As a nurse, Mary frequently witnessed the value of blood donations. It wasn’t until she went to work in a Utica nursing home, she explained, that she began to understand how she could personally make a difference in saving the life of a co-worker.
“A girl who worked in human resources was getting three blood transfusions a day because of the effects of chemotherapy,” she said.
She encourages her friends to donate. “I tell them, ‘You can do this, too.’ What’s three hours if you can save a life? My son recruited me for platelets and now I’ve been doing it seven years,” she said.
Feeling of gratitude
Donors don’t necessarily know who will benefit from their whole blood or platelets, but they still feel richly rewarded.
“Every time I donate, I get an email from the Red Cross telling me about a ‘story of hope,’” Mike added. “It shows me where the plasma blood or platelets has extended someone’s life.”
Sometimes the need is right in his back yard. “We give enough to meet our quota and keep the Utica hospitals supplied,” said Heidi Chrisman, site supervisor at the local Red Cross office on Commercial Drive in New Hartford.
People who are familiar with blood donations know it is ordinarily a 10-minute procedure. Although giving whole blood plasma is quick, donors have to wait a minimum of 56 days before they can donate again. That puts the blood supply in jeopardy, especially if there is a widespread emergency.
Donations of whole blood are typically used for trauma patients or accident victims where there is an extreme loss of blood.
Platelets, though, are routinely used to support patients recovering from or preparing for surgery and aids in blood clotting. Platelets help cancer patients, organ transplant recipients and those suffering from blood disorders, according to the Red Cross.
“It takes five to eight (whole) blood donors to equal enough platelets given by one donor,” said Tom O’Hara of Clinton, who returned to the Red Cross office to donate platelets early on a Sunday morning, a few days after the recognition ceremony.

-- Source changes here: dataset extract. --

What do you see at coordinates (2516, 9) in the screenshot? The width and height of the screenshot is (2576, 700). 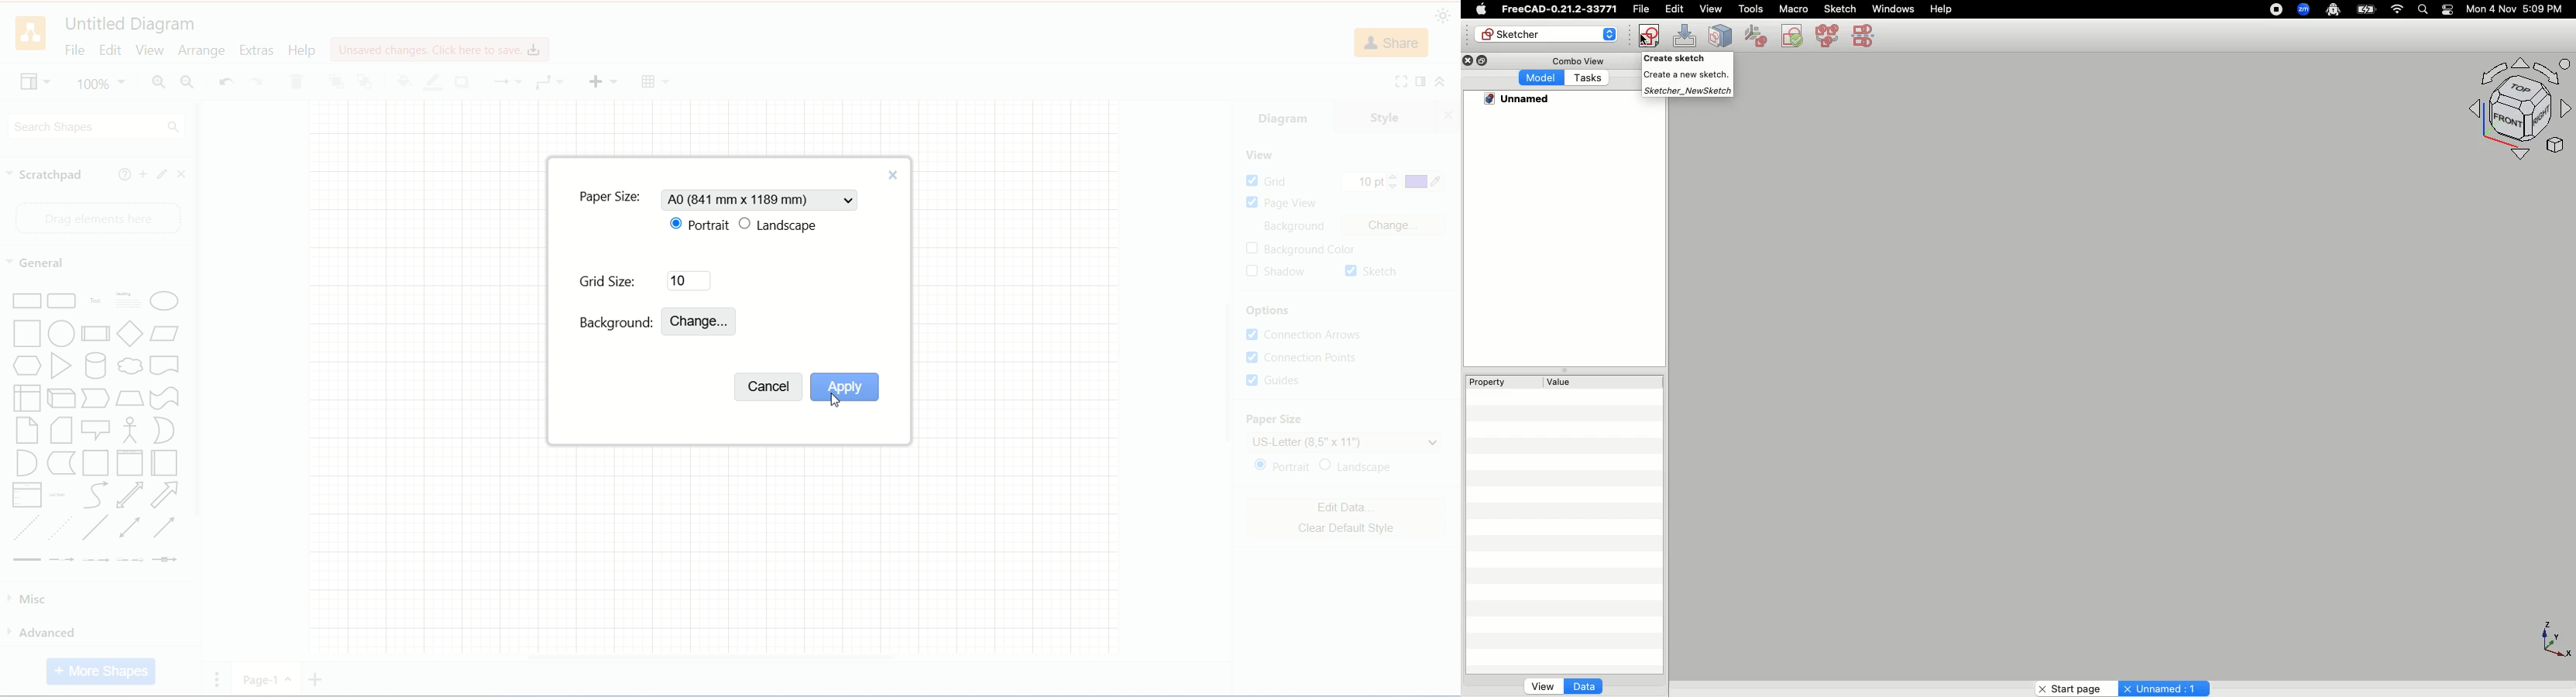 I see `Mon 4 Nov 5:09 PM` at bounding box center [2516, 9].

He has been a blood donor for many decades. He started while he was in high school for his mother, who suffered from blood cancer, he said. He now hopes he can help a friend of his who has cancer and is hospitalized.
“A donation of platelets can make up for 15 people a day giving whole blood,” O’Hara said. “If I give 24 times a year, that can help 360 people.”
One donation of platelets can be used for as many as three separate patients or up to three doses can be used for one patient, according to the Red Cross.
When giving platelets, both of the donor’s arms are hooked up to an apheresis machine, which is used for the collection of donor blood components. The donor reclines in a chair and can watch TV, videos or listen to music.
A smaller needle is used for a platelet donation compared to a traditional whole blood donation, so some donors find it to be more comfortable. A centrifuge pulls blood out of one arm and separates the platelets from the plasma. The remaining red blood cells are then returned to the other arm.
One platelet donation through apheresis removes less than 20 percent — about 2-½ tablespoons’ worth — of a donor’s total platelets.
Platelets only last five days, so the Red Cross depends on regular donations to “ensure a safe and steady platelet supply,” it states.
For more information, visit www.redcrossblood.org/plateletFAQ#FAQ3.
Importance of platelets
Every 30 seconds, someone in the United States needs platelets.
Platelets are in constant demand by hospitals.
After your platelet donation, they are immediately tested and prepared for delivery to a hospital. On average, platelets are transfused within three days of donation.
Over 1 million platelet transfusions are given to patients in need each year.
Platelets give cancer patients the strength they need to keep fighting. While cancer patients undergo treatment, a major side effect is low platelet count. Without a platelet transfusion, cancer patients face life-threatening bleeding because platelets help blood to clot.
Platelets also help patients survive major surgeries or serious injuries.